* _Supplied information_
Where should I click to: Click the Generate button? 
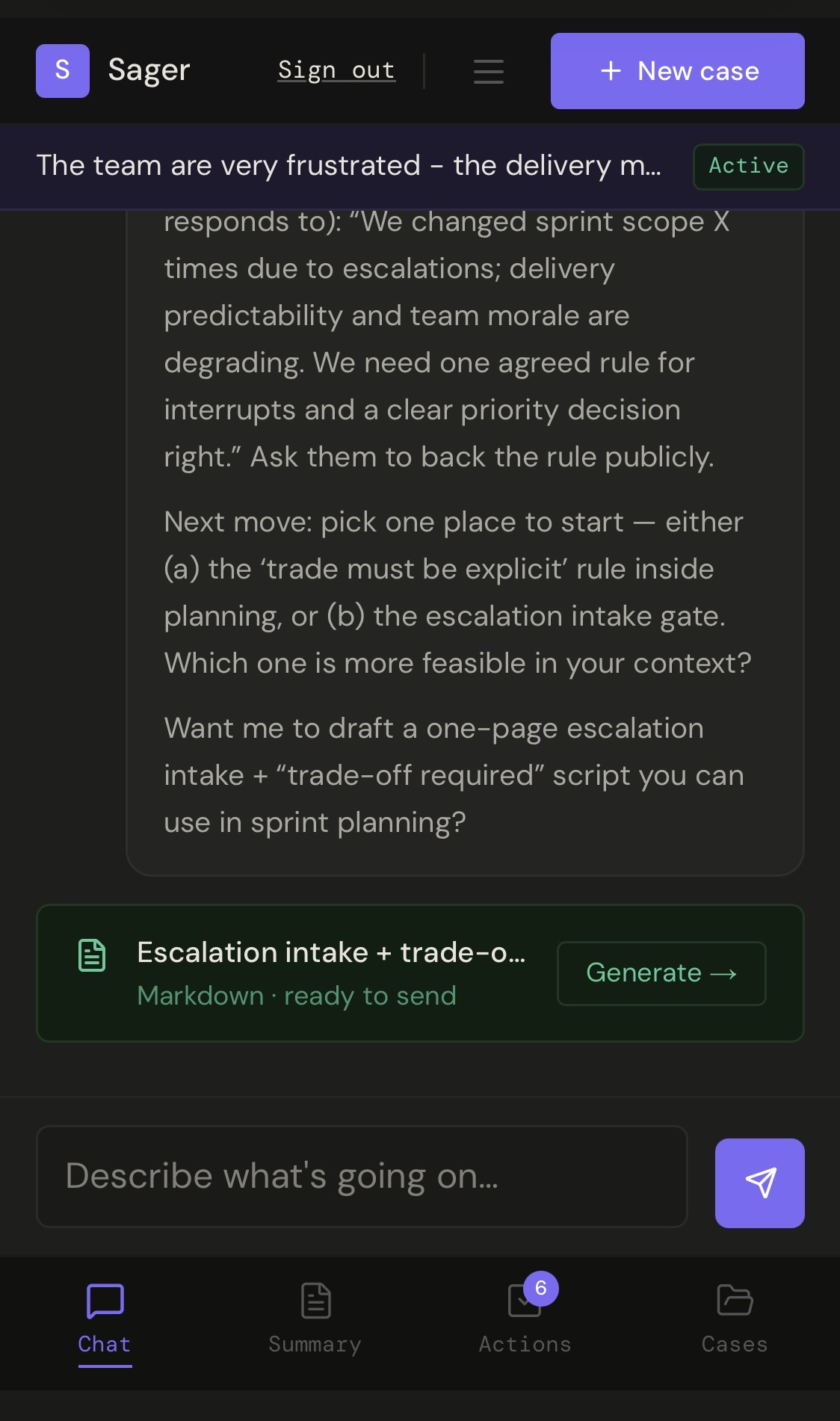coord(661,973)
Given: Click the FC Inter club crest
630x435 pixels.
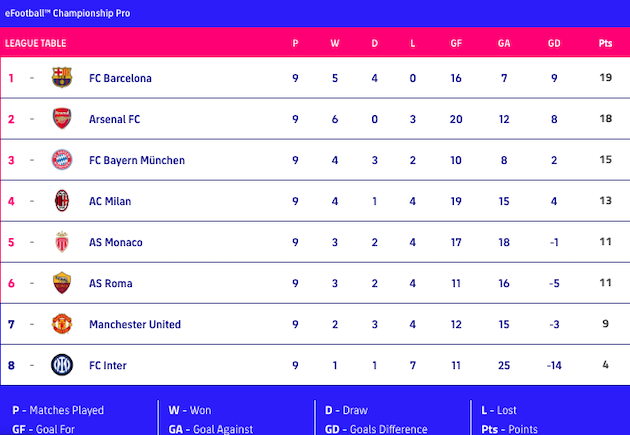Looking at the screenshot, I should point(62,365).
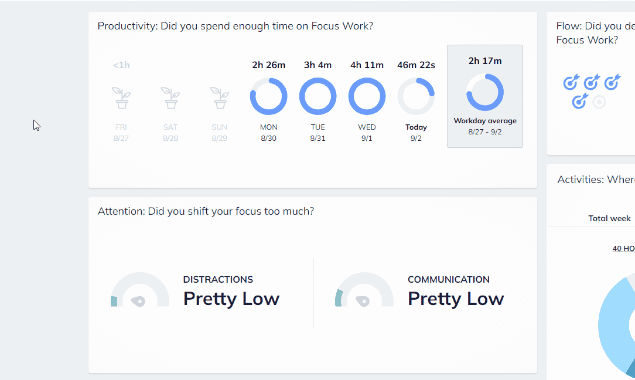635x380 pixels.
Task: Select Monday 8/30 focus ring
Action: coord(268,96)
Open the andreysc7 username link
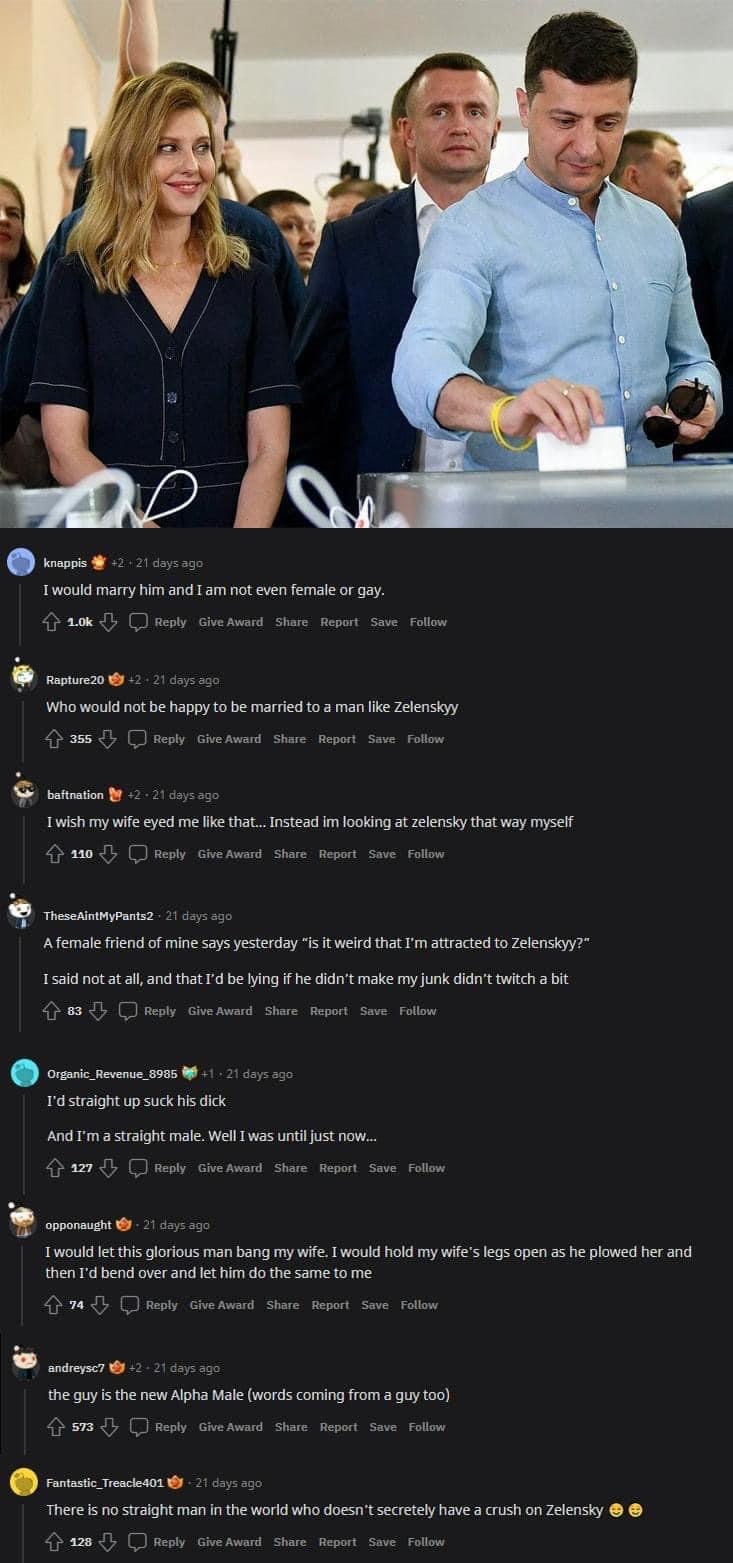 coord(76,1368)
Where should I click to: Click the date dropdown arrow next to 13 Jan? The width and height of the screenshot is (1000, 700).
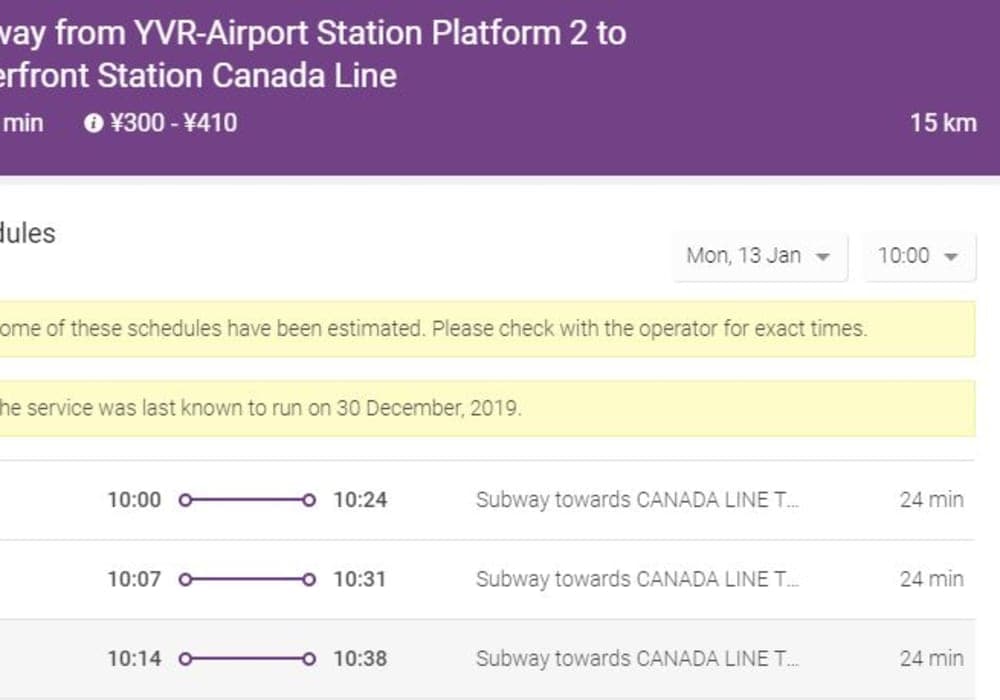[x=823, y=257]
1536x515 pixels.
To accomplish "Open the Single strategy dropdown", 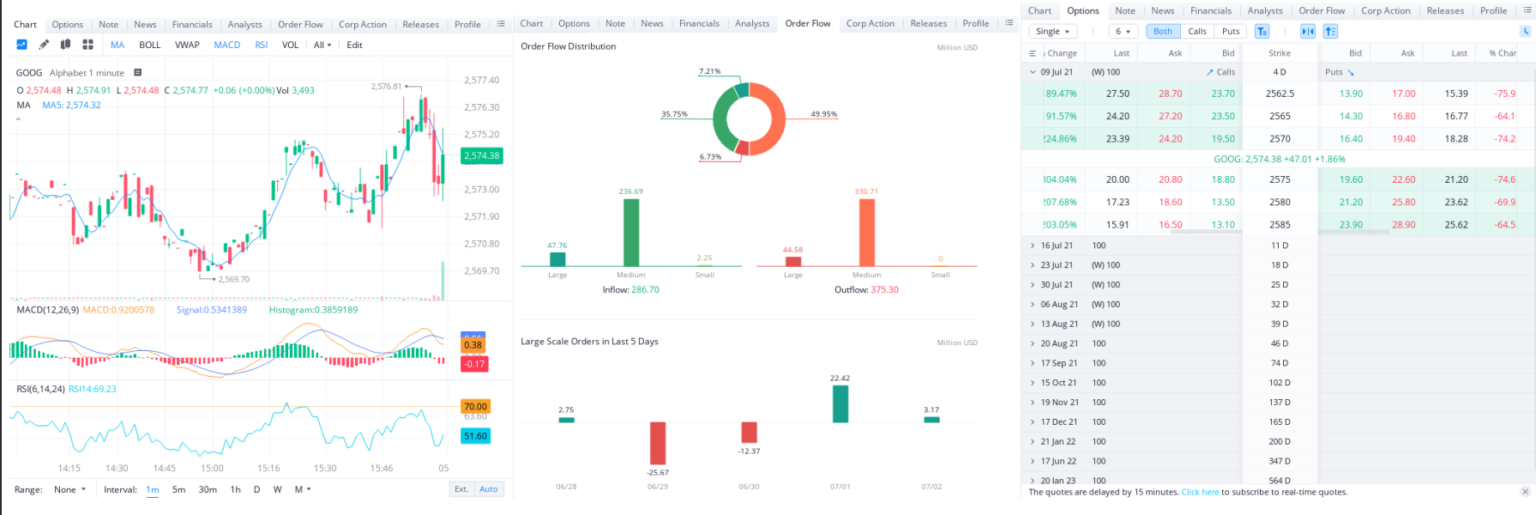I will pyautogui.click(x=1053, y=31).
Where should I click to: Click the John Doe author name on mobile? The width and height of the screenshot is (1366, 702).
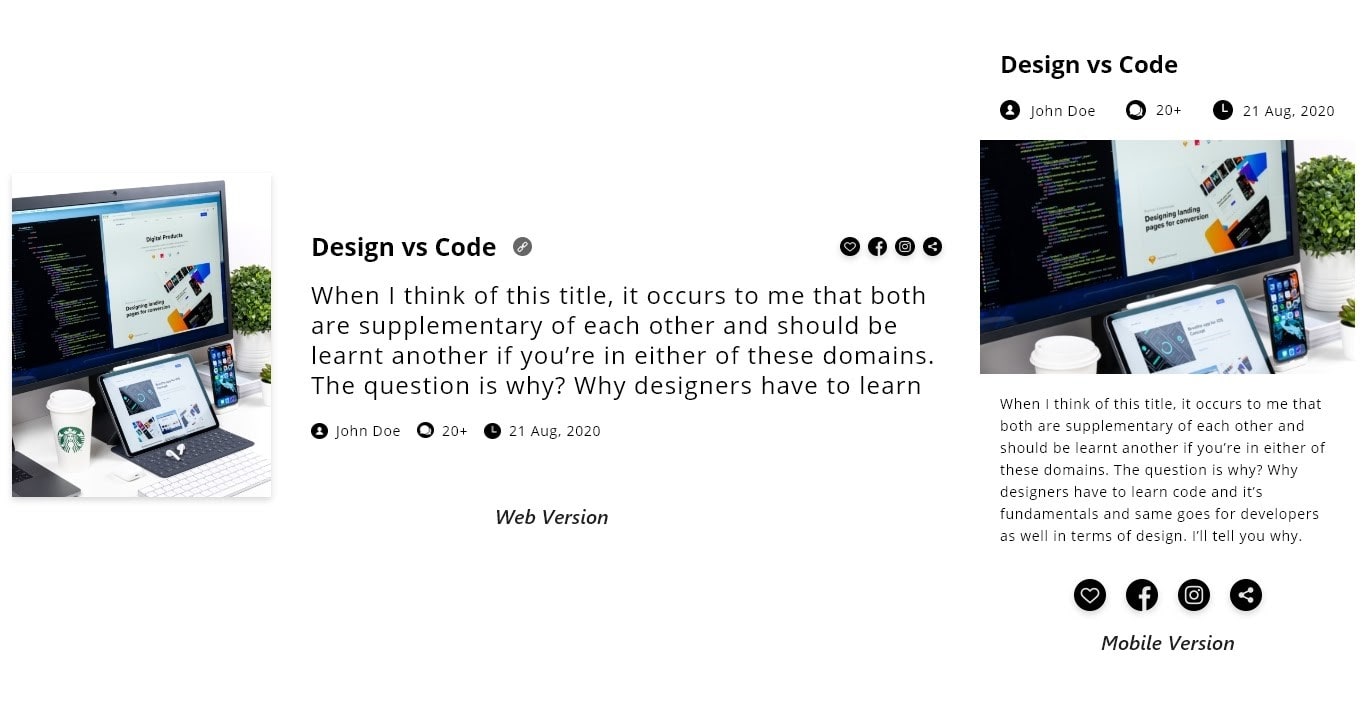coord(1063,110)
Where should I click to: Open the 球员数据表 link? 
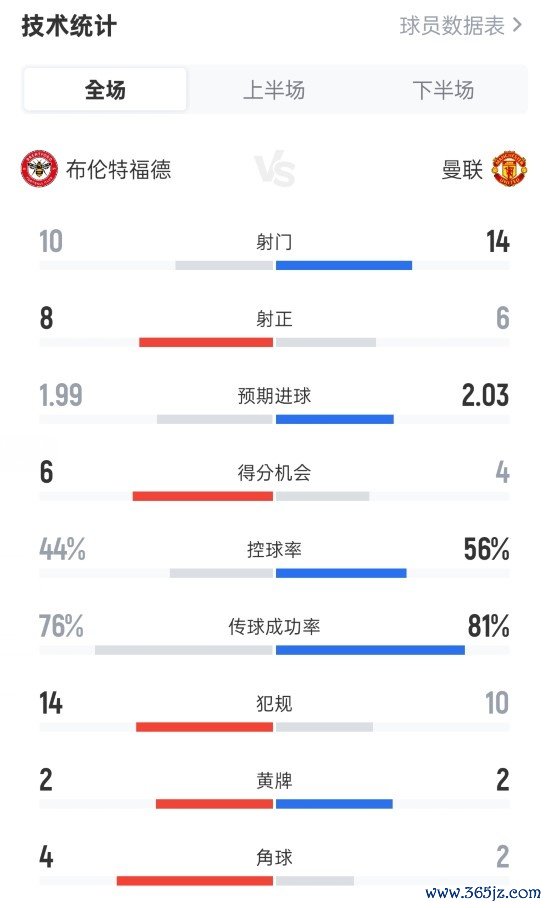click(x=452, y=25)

* _Instructions to follow_
Copy the items exactly as they appear, beginning at the first line and ending with the line that contains "Action: coord(268,96)", both ends included. Leave the pictures out of the copy.

* _Answer to this task_
Where should I click to: Click the Generate button? 
coord(661,973)
Given: Click the FC Inter club crest
630x435 pixels.
Looking at the screenshot, I should point(62,365).
635x380 pixels.
Task: Select Monday 8/30 focus ring
Action: coord(268,96)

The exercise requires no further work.